Derek J. Moore
Santa Rosa police officers earn less in base salary than officers in several Bay Area cities of similar size, a fact that is sure to be an issue as the city and the police union seek a way out of stalled contract negotiations.
A review of 11 Bay Area cities that have populations comparable to Santa Rosa’s revealed that officers in all but Concord are paid more.
Santa Rosa officers are paid $59,328 to $72,048 annually under a four-year contract approved in 2001.
The average minimum pay for the 12 Bay Area cities including Santa Rosa is $67,343. The average top step is $82,217.
Many officers are paid considerably more than base salary with overtime and premiums for specialty duty, such as SWAT teams or detective squads.
The Santa Rosa Police Officers Association contends that its 126 members are underpaid, and that it is hampering efforts to recruit and retain personnel, particularly people with law enforcement experience elsewhere.
The union has been working without a contract since June while union leaders and city negotiators have met several times seeking a deal.
Another mediation session is scheduled for Friday. If a deal can’t be reached then, union leaders are vowing to take the dispute to binding arbitration.
The comparison of base salary figures was compiled from a review of memorandums of understanding between cities and police officers around the nine-county Bay Area.
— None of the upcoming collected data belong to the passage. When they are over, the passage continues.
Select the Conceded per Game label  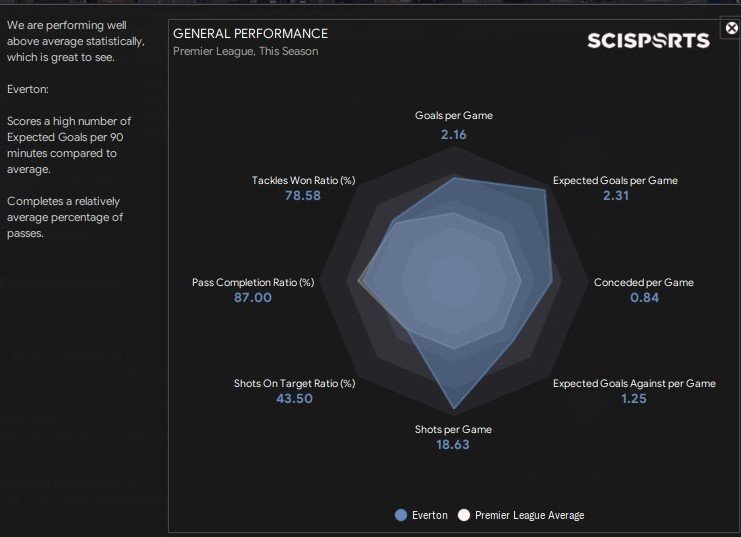point(644,282)
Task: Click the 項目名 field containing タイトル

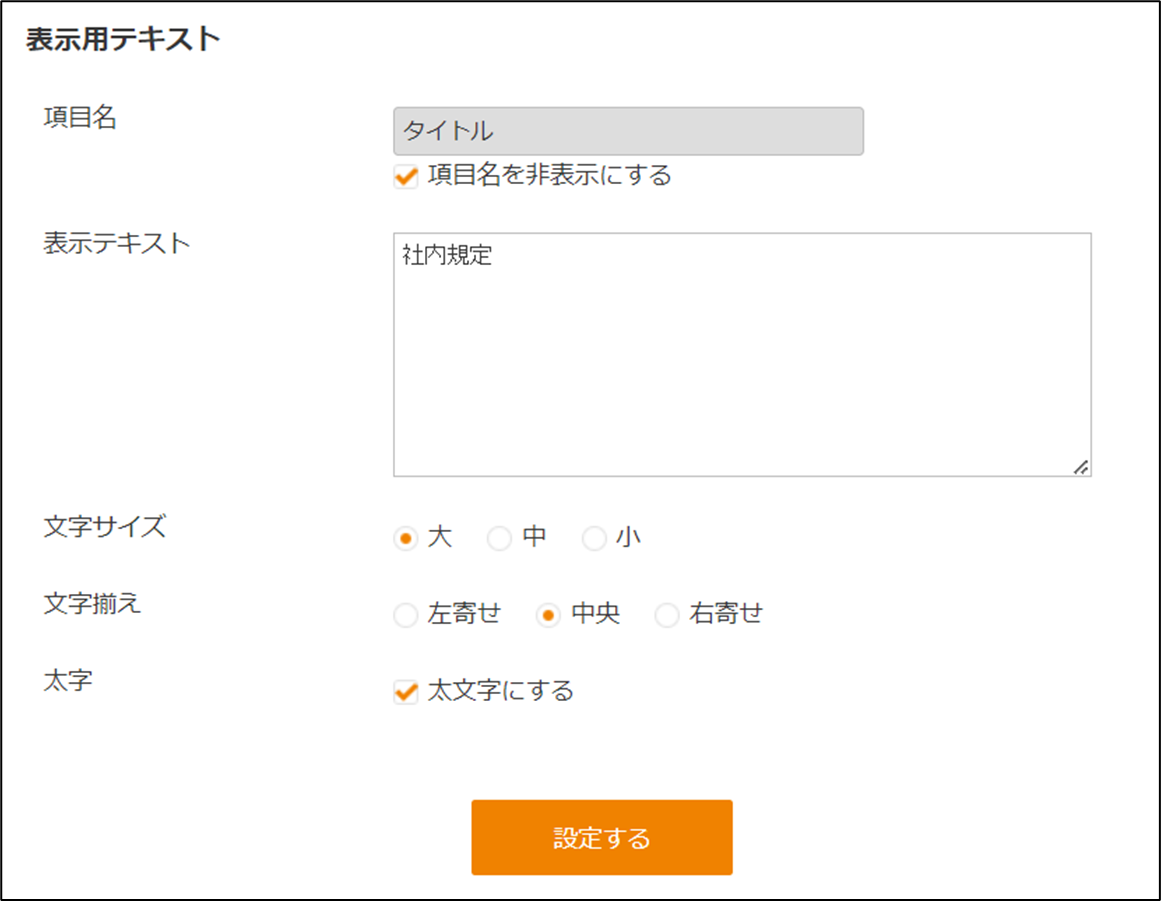Action: 628,131
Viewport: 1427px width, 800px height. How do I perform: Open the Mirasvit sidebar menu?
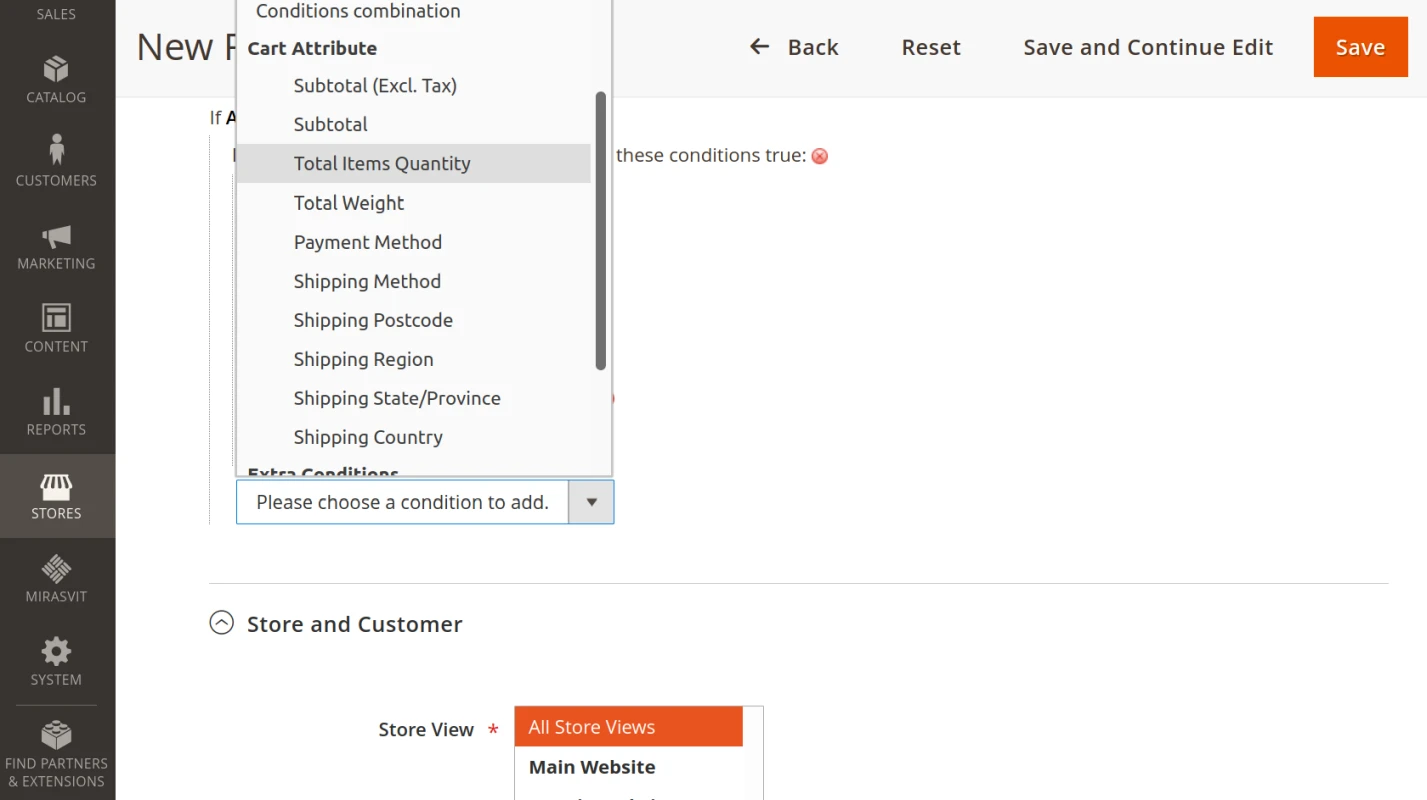[55, 580]
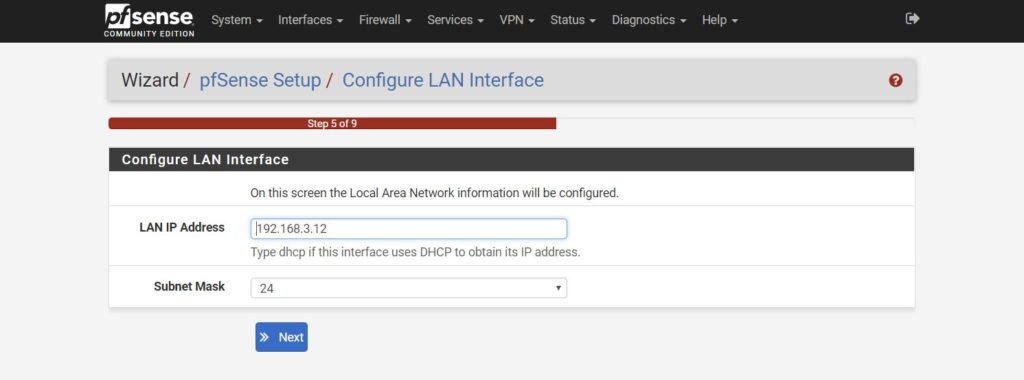The image size is (1024, 380).
Task: Open the Interfaces menu
Action: [x=310, y=20]
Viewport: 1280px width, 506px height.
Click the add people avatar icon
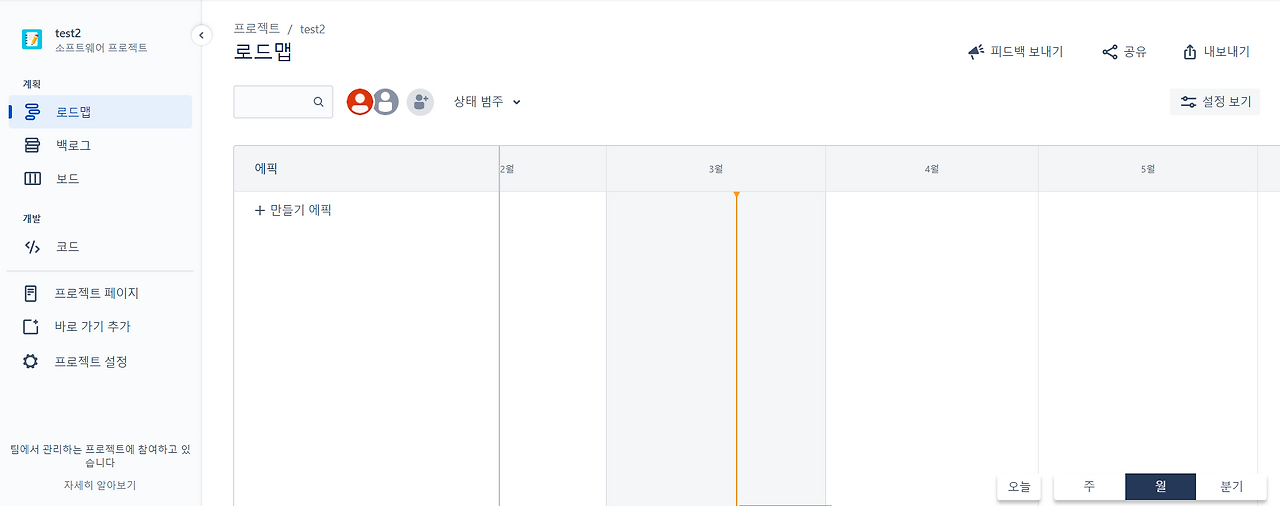[420, 102]
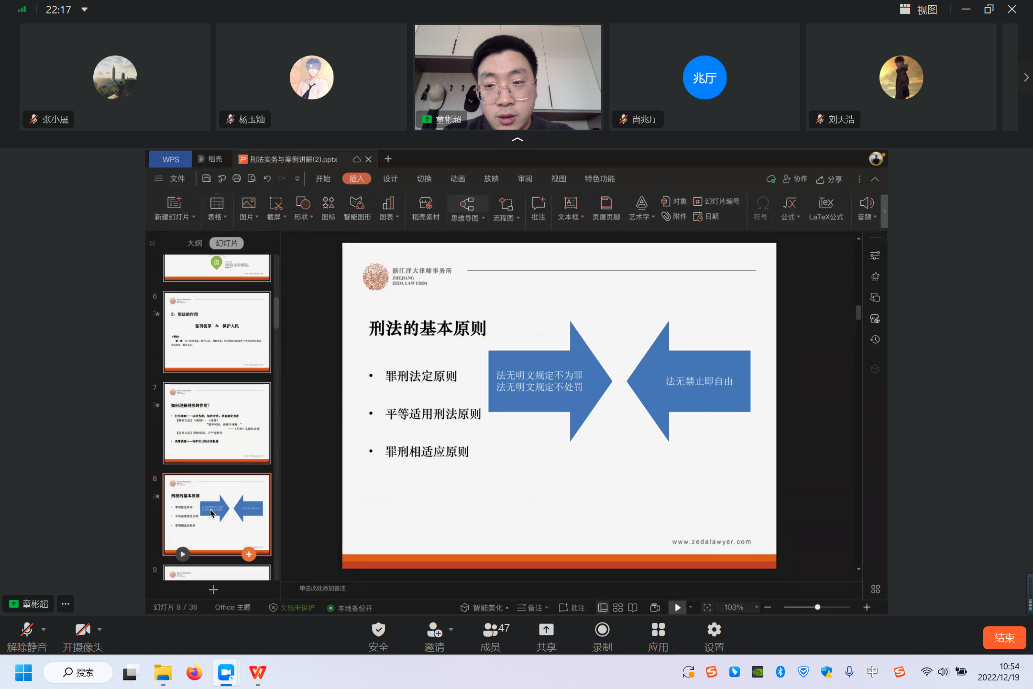Open Firefox from the Windows taskbar
1033x689 pixels.
tap(194, 672)
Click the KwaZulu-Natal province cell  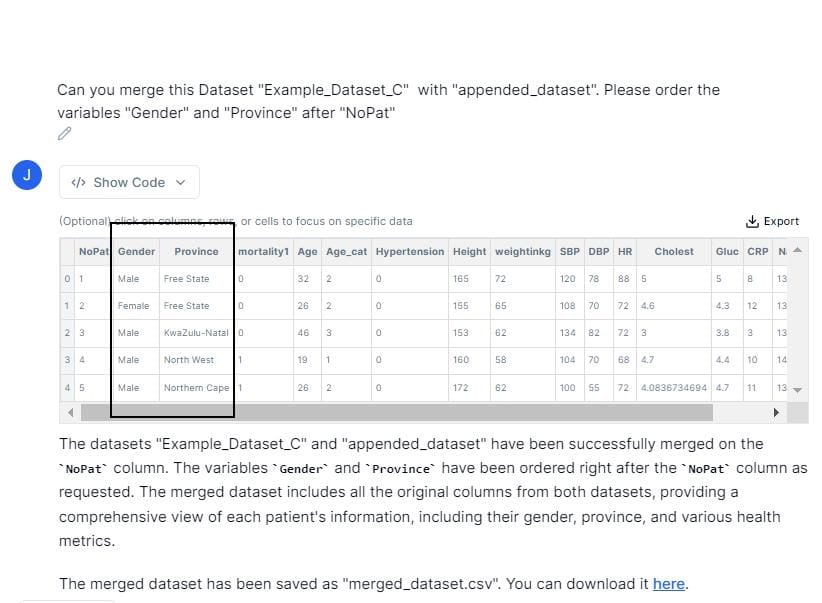[x=196, y=333]
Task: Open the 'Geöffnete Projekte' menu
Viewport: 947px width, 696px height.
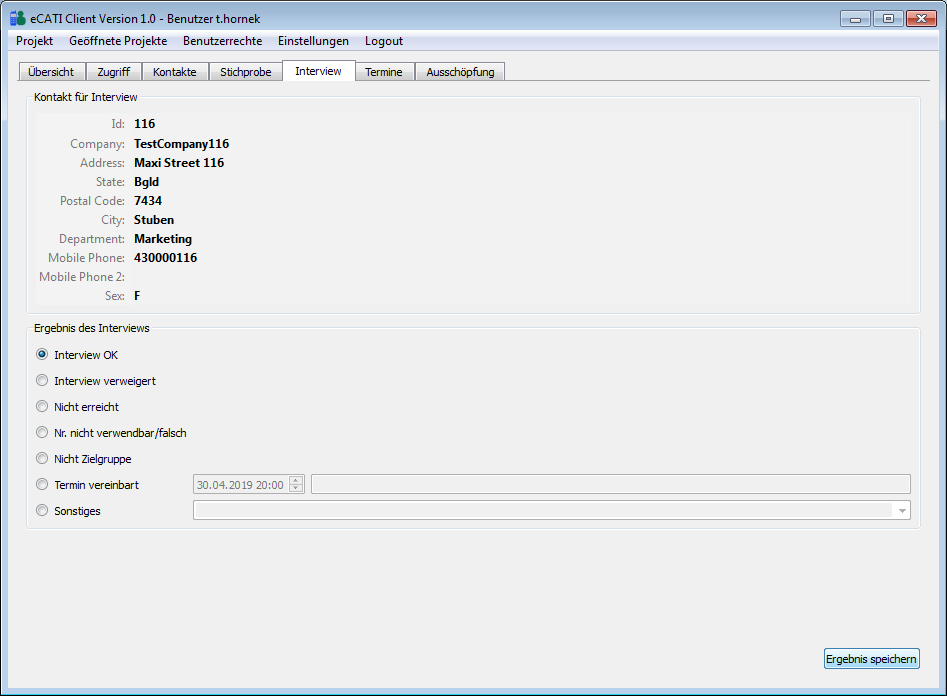Action: (x=118, y=41)

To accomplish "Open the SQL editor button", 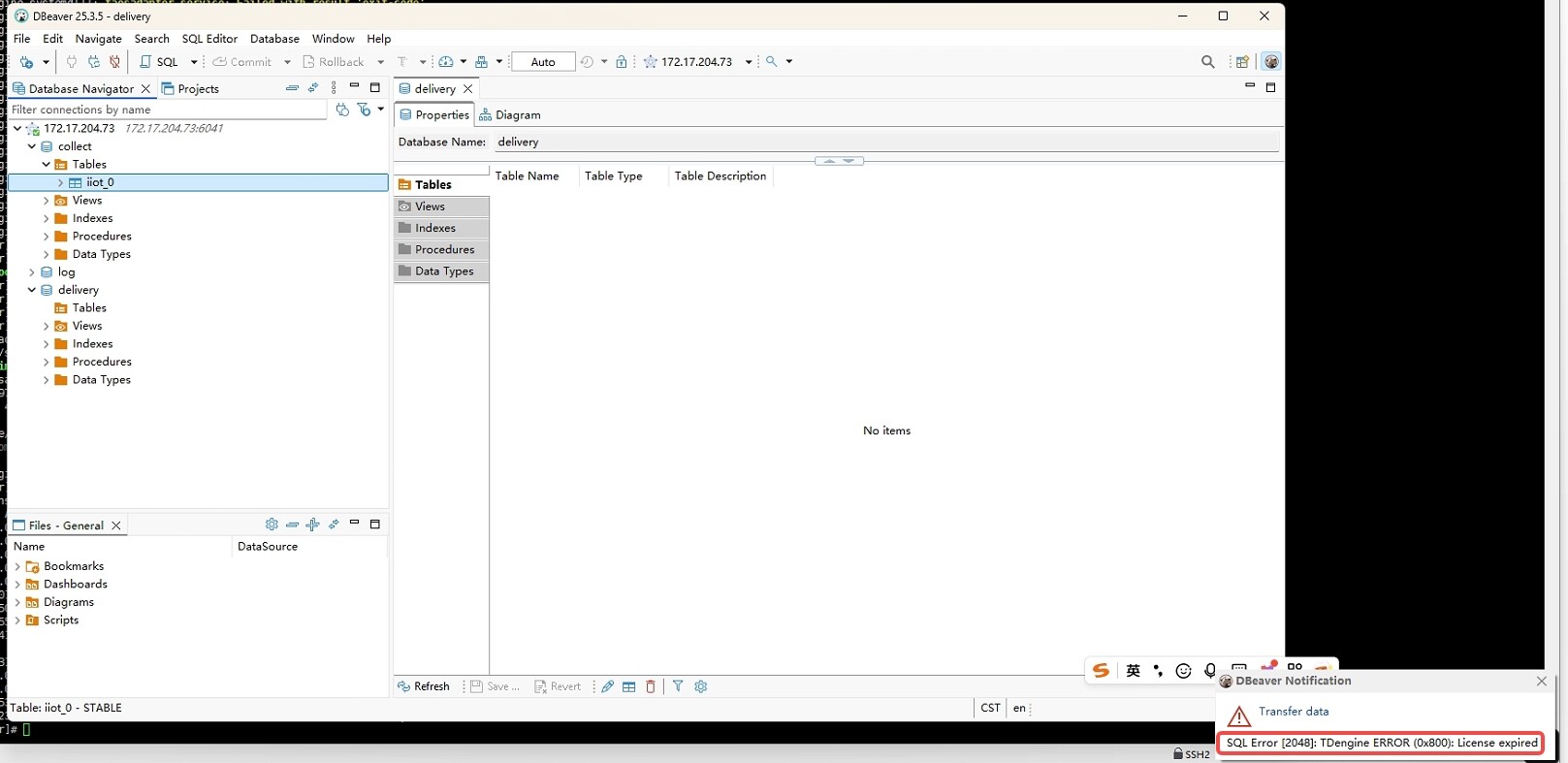I will tap(160, 62).
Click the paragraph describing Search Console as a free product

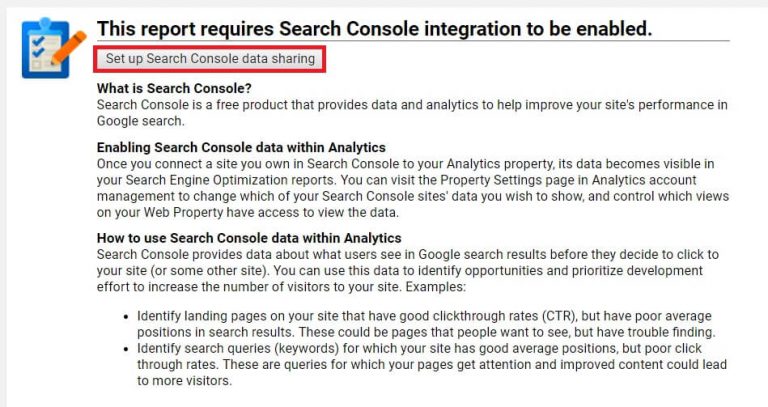click(x=412, y=113)
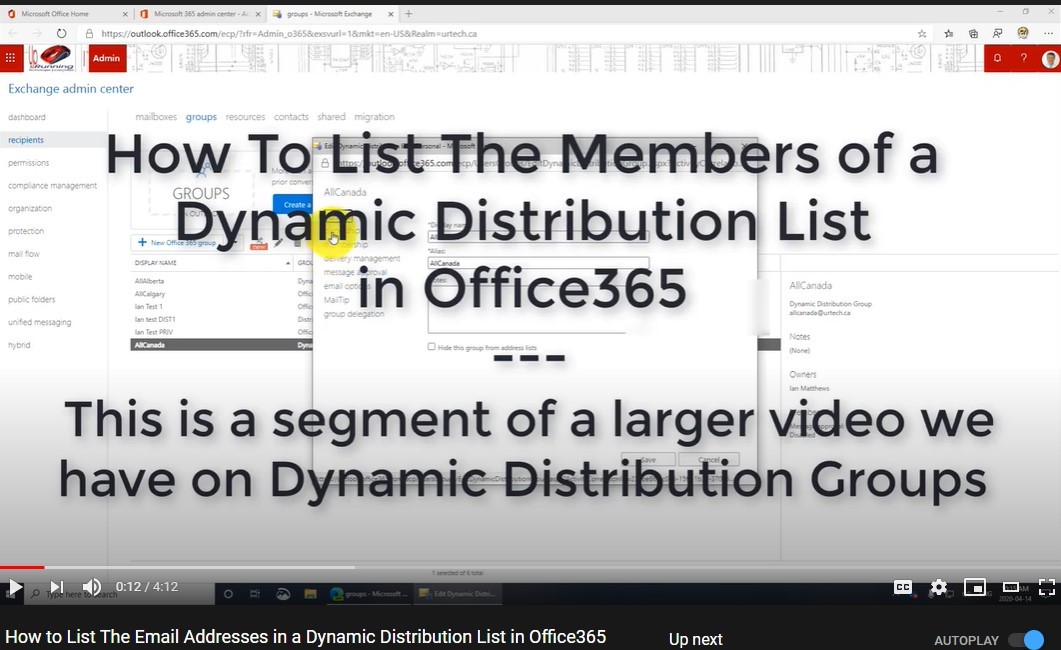This screenshot has width=1061, height=650.
Task: Open the notifications bell icon
Action: coord(997,58)
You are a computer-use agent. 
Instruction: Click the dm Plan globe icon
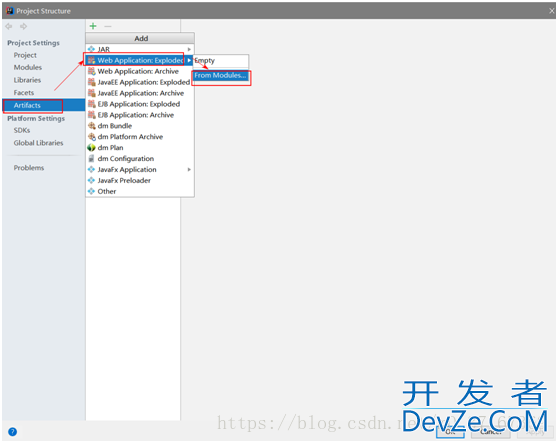[91, 148]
Several of the contracts are posted on the Web site of the Peace Officers Research Association of California Web, a labor and lobbying organization representing police officers and sheriff’s deputies, and Policepay.net, an Oklahoma City-based company that bills itself as the nation’s leading collective bargaining consultant for police unions.
The review included the cities of Fremont, Hayward, Sunnyvale, Concord, Vallejo, Santa Clara, Fairfield, Daly City, Berkeley, Richmond and Antioch.
The comparisons revealed that Sunnyvale pays its starting officers the most at $73,791, while Santa Clara officers max out at the highest at $97,404. Both cities are in Santa Clara County.
A new Sonoma County sheriff’s deputy is paid less to start than a Santa Rosa police officer – $56,544 – but can top out higher at $76,284.
Rohnert Park police are paid more across the board, from $61,000 to $74,000.
And in Petaluma, the City Council on Oct. 17 authorized a 30 percent pay raise over three years for police officers. As a result, the minimum salary for a Petaluma officer will go from $50,502 to $65,653 by July 2008. Top scale will go from $64,438 to $83,769.
Base salary provides only a snapshot of what officers are paid, however, and doesn’t take into account specialty pay or other incentives. It also doesn’t factor in what cities pay for health care or retirement benefits.
Configuring such “total compensation” packages is a matter of dispute between the Santa Rosa police union and the city.
Arbitrators ruling on a police contract would make a ruling based on changes in the average Consumer Price Index for goods and services; the wages, hours, benefits and terms and conditions of employees performing similar services in comparable cities of similar population; and the financial condition of the city.
Neither side has stated publicly what the disagreement is about.
“At this point, we’re not prepared to release our numbers,” said Rockne Lucia, an attorney representing the police union. “We’re still going to mediation. It’s still something we have to deal with to protect the integrity of the process.”
Should the matter go to arbitration, it would be the first time it has been used since Santa Rosa voters passed Measure A in 1996 giving police and firefighters the right to demand binding arbitration on any unresolved differences.
Only 22 California cities, all in Northern California, have binding arbitration in their charters, said Claude Alber, a labor consultant with the Peace Officers Research Association and a former Santa Rosa officer.
“When you look at the entire state, very few cities and counties have arbitration,” Alber said. “And it’s rare in the sense that those that have it, rarely use it.”
Alber, who served on the executive committee of the Santa Rosa police union and signed the binding arbitration measure, said both sides stand to lose something in the arbitration process, which is open to the public.
But from his perspective, Alber said officers could do no worse than before arbitration was available to them.
“If you don’t have it, they (the city) get to enforce their last, best offer,” he said. “There’s no dispute resolution. That happened on several occasions when I worked in Santa Rosa.”